*Task inputs*
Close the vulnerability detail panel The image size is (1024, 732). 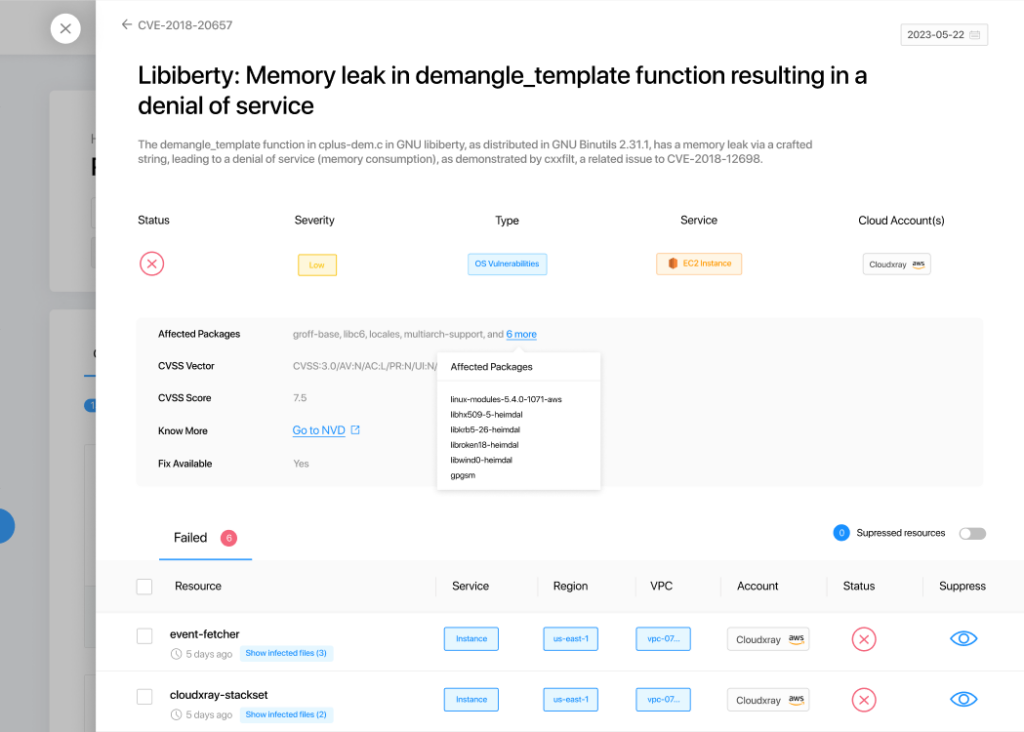pyautogui.click(x=65, y=29)
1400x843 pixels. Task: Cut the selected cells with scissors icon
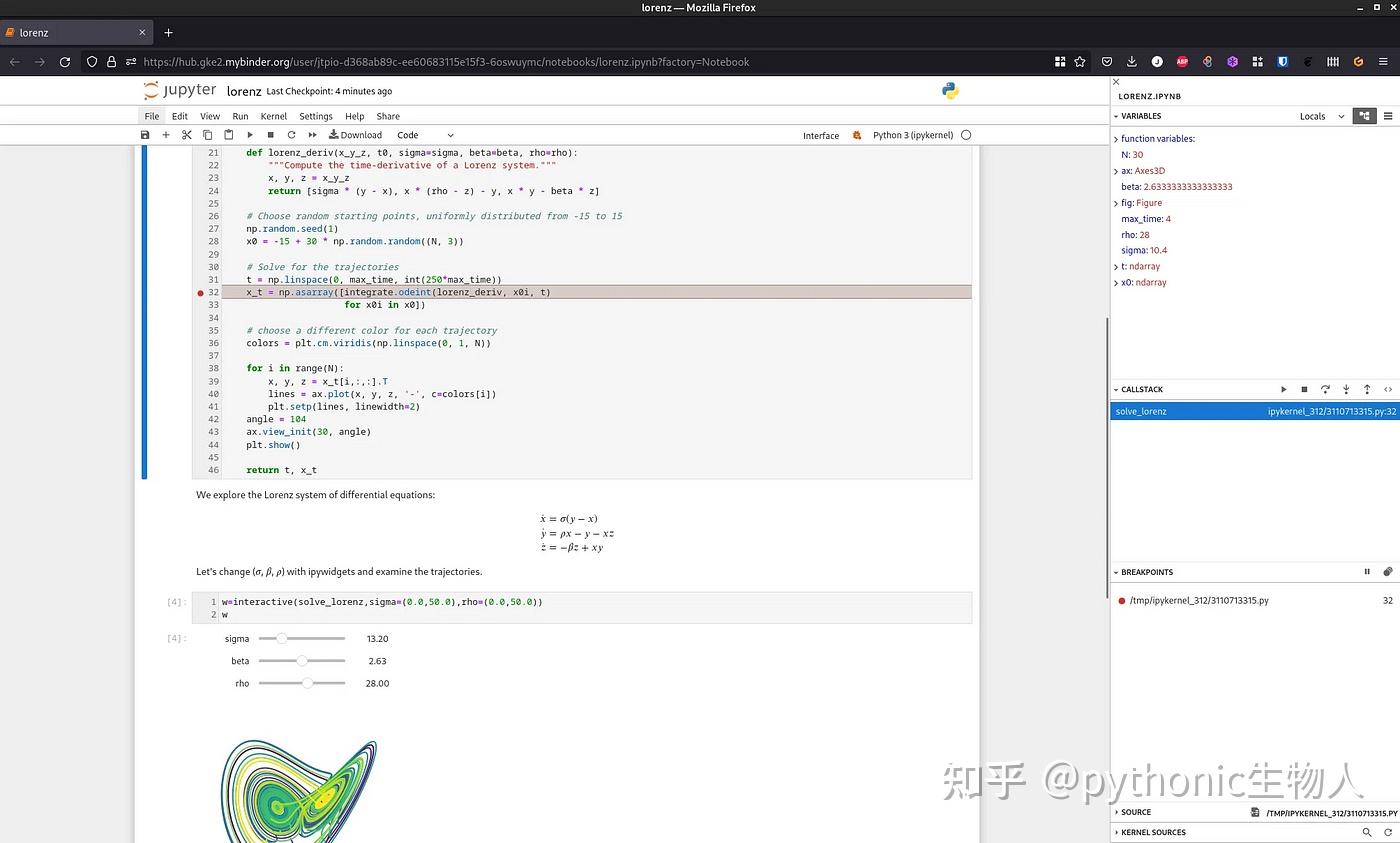[x=187, y=135]
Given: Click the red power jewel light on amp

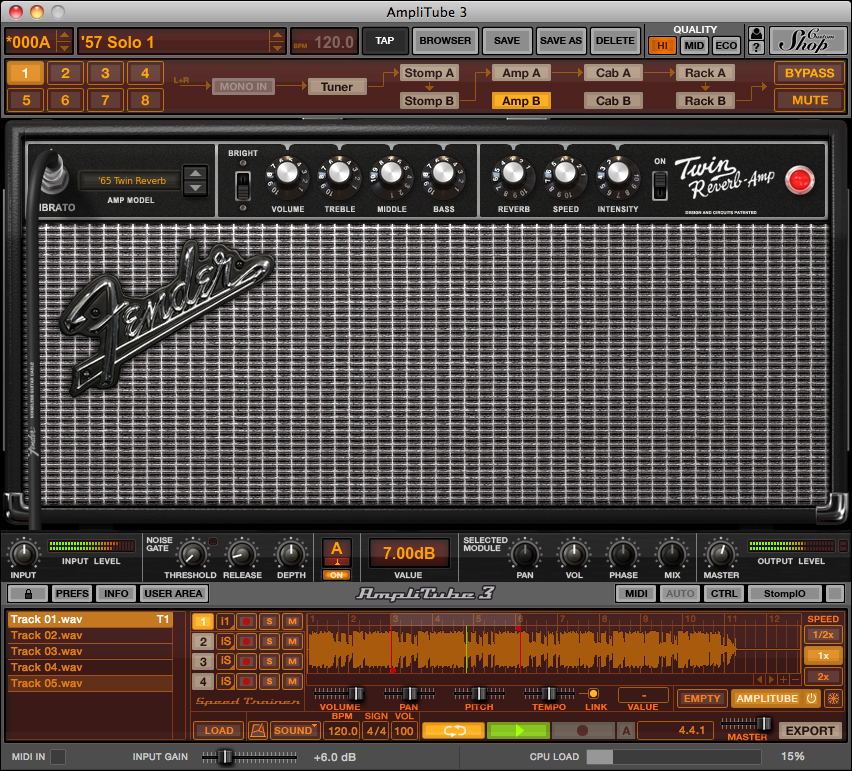Looking at the screenshot, I should pos(800,180).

*Task details*
Reproduce exactly and only the lines from the one with "1400x843 pixels. Task: Cut" through the final line of the records above, inclusive. Pictures must be left out.

*Output for this exercise*
1400x843 pixels. Task: Cut the selected cells with scissors icon
[x=187, y=135]
Given: Click the red power jewel light on amp

Looking at the screenshot, I should pos(800,180).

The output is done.